Problem description:
Using the records below, output the stretch that opens with the line containing "Image resolution: width=628" and closes with the line containing "Select the Antrophobia", exactly and including both lines, with nothing more.

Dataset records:
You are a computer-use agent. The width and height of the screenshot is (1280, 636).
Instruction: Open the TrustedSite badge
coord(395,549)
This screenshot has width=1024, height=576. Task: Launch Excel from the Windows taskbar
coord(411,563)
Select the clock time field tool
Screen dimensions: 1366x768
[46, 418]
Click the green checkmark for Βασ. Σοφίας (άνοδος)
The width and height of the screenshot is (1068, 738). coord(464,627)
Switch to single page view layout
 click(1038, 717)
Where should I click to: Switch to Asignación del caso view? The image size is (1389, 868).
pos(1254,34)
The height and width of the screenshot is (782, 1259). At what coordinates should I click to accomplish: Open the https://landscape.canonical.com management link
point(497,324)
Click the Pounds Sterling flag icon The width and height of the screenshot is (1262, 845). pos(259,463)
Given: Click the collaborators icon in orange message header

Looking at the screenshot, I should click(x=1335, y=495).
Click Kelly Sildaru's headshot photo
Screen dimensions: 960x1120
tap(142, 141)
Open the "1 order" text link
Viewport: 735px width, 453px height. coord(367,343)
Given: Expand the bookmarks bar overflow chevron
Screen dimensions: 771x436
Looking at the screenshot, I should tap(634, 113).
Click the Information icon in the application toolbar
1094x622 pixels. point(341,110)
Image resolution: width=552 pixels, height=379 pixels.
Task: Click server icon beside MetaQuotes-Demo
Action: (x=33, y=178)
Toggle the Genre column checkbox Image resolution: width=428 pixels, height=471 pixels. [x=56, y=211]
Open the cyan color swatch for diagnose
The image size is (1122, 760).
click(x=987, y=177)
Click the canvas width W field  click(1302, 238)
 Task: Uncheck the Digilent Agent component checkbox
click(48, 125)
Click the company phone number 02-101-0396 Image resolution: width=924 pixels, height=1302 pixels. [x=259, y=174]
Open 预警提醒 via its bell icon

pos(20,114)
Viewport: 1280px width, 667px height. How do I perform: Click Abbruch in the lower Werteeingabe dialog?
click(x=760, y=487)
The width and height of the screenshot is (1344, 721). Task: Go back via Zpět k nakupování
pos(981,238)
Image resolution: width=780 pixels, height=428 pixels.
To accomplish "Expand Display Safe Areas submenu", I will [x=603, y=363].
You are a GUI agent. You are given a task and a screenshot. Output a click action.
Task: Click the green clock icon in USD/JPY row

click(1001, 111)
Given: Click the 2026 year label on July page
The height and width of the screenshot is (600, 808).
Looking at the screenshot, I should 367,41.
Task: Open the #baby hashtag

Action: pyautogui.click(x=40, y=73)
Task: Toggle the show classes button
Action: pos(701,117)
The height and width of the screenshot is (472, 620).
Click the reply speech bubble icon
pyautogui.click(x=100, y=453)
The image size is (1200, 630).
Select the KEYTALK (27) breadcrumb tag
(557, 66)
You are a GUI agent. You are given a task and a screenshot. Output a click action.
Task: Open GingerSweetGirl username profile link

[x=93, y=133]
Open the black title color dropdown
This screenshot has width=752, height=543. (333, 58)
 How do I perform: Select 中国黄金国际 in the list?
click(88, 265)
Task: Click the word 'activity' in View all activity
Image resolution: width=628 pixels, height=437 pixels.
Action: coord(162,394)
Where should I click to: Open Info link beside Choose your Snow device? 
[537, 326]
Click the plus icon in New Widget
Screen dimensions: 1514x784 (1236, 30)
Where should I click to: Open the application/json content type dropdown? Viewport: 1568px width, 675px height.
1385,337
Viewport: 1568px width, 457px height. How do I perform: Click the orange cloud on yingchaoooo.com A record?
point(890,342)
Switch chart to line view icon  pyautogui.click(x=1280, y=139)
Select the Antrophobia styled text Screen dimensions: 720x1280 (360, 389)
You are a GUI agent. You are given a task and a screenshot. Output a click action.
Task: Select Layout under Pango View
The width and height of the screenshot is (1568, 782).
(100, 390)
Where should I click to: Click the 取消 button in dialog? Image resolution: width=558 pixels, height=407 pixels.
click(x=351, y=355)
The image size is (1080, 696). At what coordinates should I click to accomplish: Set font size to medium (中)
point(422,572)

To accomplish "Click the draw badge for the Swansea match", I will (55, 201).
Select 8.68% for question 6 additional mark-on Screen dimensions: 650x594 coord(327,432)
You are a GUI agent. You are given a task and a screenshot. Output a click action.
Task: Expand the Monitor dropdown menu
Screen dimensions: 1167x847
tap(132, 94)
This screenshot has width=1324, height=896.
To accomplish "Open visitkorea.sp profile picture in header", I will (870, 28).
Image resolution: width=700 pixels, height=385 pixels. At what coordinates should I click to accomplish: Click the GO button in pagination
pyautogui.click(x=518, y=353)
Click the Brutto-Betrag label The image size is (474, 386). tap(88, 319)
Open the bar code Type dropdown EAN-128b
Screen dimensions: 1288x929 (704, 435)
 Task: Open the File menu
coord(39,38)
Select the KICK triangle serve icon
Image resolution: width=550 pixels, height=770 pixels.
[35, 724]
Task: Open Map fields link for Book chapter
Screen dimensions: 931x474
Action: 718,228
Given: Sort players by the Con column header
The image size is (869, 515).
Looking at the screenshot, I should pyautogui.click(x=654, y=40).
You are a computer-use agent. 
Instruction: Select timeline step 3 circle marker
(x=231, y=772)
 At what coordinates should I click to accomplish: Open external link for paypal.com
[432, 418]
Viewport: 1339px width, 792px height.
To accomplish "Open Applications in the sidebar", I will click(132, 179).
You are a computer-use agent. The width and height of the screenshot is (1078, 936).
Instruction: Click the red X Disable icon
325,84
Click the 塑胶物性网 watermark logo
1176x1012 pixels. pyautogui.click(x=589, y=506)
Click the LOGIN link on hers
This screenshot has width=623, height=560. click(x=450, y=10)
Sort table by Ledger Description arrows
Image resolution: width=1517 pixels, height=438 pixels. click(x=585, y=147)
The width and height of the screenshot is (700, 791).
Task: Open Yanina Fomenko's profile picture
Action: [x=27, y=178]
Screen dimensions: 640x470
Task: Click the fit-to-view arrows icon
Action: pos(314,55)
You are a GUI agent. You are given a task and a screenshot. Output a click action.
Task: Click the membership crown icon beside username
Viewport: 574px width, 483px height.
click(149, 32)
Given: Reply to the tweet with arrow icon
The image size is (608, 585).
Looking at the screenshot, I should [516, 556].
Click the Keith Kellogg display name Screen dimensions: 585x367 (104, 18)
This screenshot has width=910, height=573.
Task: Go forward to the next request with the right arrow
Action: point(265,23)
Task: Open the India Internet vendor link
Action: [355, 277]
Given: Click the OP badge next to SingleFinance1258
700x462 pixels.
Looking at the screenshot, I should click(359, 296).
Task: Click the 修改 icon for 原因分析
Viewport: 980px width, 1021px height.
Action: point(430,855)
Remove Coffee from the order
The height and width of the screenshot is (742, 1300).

Answer space:
Image resolution: width=628 pixels, height=437 pixels.
Action: coord(162,394)
Where should I click to: Open Info link beside Choose your Snow device? 
[537, 326]
Click the plus icon in New Widget
Screen dimensions: 1514x784 (1236, 30)
Where should I click to: Open the application/json content type dropdown? Viewport: 1568px width, 675px height.
1385,337
Viewport: 1568px width, 457px height. How do I perform: Click the orange cloud on yingchaoooo.com A record?
point(890,342)
Switch chart to line view icon  pyautogui.click(x=1280, y=139)
Select the Antrophobia styled text Screen dimensions: 720x1280 (360, 389)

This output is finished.